Thursday, April 23, 2009
frog eye salad
1 c. sugar
2 T. flour
1 3/4 c. pineapple juice
2 eggs, beaten
1 T. lemon juice (i don't think i've ever used this-- didn't have it on hand)
1 (16 oz.) package acini de pepe pasta
3 (11 oz.) cans mandarin oranges, drained
2 (20 oz.) cans pineapple chunks
1 (20 oz.) can crushed pineapple (it says drained, but i don't)
1 (12 oz.) tub cool whip
2-3 cups mini marshmallows
maraschino cherries (cut up and use as much as your heart desires. i added this to the recipe and i always add a litte of the syrup the cherries are in-- just to make the salad a cute pink.)

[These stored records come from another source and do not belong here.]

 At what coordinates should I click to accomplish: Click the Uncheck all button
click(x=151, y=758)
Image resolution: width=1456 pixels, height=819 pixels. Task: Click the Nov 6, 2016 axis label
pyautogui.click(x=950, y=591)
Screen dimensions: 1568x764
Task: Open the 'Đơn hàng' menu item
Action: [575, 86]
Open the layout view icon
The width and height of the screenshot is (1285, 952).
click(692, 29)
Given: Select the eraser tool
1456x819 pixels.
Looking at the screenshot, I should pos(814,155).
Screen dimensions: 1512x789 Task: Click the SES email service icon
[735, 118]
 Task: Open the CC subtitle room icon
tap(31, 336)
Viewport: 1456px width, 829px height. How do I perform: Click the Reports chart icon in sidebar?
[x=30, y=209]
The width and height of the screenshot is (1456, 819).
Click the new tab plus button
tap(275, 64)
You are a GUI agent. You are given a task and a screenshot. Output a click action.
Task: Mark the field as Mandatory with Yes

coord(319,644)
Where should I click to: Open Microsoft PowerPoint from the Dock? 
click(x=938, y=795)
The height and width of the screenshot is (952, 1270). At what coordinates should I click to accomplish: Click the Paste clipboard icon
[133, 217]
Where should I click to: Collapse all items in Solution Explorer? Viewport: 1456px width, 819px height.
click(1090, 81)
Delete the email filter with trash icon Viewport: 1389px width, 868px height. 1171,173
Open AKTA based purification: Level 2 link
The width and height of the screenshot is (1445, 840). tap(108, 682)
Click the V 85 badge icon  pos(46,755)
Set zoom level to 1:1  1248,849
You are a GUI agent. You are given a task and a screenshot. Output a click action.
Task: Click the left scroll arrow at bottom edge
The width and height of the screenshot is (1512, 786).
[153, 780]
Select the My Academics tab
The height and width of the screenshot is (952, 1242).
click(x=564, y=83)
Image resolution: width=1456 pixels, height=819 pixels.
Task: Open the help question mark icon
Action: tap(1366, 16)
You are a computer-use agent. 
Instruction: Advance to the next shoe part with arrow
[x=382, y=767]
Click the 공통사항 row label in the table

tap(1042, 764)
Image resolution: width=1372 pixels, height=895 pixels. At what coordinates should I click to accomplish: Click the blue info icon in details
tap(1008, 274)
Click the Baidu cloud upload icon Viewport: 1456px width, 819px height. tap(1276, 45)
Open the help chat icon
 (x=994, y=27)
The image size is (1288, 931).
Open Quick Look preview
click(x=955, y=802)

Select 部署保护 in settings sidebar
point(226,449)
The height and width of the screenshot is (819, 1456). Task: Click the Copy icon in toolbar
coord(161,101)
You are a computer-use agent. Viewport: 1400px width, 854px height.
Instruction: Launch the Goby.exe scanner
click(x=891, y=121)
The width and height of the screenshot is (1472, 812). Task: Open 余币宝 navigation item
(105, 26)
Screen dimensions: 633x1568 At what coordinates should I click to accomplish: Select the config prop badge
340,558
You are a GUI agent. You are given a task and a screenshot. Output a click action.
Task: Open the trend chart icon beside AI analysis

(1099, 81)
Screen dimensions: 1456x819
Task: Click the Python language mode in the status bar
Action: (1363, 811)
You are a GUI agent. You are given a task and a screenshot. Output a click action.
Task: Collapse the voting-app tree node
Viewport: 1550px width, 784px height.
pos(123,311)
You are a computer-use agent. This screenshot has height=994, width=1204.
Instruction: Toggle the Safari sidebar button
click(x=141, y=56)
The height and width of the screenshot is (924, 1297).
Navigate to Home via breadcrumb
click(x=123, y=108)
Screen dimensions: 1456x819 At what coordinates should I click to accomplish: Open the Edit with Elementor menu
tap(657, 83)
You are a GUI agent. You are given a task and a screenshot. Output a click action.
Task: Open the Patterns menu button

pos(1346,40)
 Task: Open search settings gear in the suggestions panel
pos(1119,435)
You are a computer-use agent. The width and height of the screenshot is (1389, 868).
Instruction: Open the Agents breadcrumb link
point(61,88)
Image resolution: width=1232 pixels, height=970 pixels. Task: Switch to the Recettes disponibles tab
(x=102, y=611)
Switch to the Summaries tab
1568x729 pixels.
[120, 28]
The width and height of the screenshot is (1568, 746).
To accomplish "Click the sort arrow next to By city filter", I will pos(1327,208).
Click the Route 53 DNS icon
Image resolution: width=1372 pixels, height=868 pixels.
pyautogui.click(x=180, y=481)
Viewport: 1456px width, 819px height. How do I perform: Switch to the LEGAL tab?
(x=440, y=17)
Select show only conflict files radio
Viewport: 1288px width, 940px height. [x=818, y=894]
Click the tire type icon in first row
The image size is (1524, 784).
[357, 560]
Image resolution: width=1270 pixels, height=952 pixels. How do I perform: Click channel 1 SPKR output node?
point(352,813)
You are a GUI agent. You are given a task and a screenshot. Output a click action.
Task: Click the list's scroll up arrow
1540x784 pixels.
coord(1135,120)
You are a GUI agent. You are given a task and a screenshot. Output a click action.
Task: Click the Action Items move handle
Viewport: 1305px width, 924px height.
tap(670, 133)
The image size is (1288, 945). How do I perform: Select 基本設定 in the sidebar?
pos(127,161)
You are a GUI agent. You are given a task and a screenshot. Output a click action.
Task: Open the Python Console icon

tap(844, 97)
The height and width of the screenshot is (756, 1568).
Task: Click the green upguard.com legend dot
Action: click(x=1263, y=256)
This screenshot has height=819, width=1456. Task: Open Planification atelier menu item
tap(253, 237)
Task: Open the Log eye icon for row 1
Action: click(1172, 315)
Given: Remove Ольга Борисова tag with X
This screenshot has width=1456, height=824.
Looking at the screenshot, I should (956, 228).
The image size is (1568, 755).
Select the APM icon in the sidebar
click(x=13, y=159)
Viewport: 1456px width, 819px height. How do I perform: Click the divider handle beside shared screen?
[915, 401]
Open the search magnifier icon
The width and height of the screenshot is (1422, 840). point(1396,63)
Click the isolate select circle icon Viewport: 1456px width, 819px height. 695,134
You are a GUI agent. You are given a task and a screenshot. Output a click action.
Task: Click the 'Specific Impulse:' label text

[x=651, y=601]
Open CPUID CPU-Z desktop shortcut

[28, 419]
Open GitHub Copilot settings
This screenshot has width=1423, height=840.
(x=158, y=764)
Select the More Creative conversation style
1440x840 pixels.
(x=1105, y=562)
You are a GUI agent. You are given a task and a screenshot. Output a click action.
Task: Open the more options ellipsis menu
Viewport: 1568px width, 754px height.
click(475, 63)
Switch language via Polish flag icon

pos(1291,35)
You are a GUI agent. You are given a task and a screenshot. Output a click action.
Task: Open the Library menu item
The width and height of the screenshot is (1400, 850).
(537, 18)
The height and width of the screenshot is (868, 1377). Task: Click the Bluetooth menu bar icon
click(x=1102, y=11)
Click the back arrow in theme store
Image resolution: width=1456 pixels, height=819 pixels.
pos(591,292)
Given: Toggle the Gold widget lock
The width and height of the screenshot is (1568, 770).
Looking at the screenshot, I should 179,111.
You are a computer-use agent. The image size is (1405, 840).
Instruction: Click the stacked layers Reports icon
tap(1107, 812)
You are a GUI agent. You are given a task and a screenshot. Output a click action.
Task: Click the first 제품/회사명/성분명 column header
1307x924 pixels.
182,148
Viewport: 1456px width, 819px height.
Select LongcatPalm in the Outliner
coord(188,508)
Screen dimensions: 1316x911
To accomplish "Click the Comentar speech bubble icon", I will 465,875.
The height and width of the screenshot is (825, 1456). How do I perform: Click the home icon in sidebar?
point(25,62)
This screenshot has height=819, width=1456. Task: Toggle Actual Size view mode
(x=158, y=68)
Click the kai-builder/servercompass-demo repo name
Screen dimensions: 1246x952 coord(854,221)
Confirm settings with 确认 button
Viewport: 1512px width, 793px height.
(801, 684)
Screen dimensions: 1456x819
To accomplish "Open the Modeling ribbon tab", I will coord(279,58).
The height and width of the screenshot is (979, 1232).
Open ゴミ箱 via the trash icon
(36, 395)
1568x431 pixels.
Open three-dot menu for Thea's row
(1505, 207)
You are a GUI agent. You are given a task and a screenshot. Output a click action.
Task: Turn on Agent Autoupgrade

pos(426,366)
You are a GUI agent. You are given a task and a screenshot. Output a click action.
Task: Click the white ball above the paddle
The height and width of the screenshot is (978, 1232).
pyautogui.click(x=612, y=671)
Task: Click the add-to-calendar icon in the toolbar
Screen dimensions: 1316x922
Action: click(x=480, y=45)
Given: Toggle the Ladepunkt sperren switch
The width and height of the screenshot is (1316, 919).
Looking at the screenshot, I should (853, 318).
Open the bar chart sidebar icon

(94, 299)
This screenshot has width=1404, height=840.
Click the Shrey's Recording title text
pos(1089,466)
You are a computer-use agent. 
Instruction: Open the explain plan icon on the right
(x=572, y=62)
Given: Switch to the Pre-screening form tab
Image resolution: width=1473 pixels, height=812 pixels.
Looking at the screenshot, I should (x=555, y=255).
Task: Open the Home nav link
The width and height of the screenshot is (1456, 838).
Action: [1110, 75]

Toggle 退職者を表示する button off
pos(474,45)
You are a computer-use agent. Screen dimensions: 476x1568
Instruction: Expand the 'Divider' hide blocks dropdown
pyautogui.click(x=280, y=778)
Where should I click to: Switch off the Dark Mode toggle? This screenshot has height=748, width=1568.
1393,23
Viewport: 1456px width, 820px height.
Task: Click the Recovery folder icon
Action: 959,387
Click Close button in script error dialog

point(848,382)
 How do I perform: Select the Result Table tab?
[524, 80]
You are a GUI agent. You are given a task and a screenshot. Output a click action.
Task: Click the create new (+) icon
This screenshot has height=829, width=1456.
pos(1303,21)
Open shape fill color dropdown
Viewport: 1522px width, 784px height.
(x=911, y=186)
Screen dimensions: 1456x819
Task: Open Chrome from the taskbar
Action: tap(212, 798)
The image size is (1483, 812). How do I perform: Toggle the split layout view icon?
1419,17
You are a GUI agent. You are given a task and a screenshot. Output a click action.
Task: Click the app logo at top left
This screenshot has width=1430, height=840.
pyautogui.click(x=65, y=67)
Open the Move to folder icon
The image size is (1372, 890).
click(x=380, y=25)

combine sugar and flour in saucepan. gradually stir in pineapple juice and eggs. cook over medium heat, stirring until thickened. remove from heat and stir in lemon juice. cool mixture to room temperature. while cooling, cook pasta. drain, rinse, and cool to room temperature. combine egg mixture and pasta. mix thoroughly. refrigerate overnight in airtight container. add remaining ingredients. mix lightly. refrigerate in airtight container until chilled. it says it serves 25, but i think it could do more. this makes a TON of salad.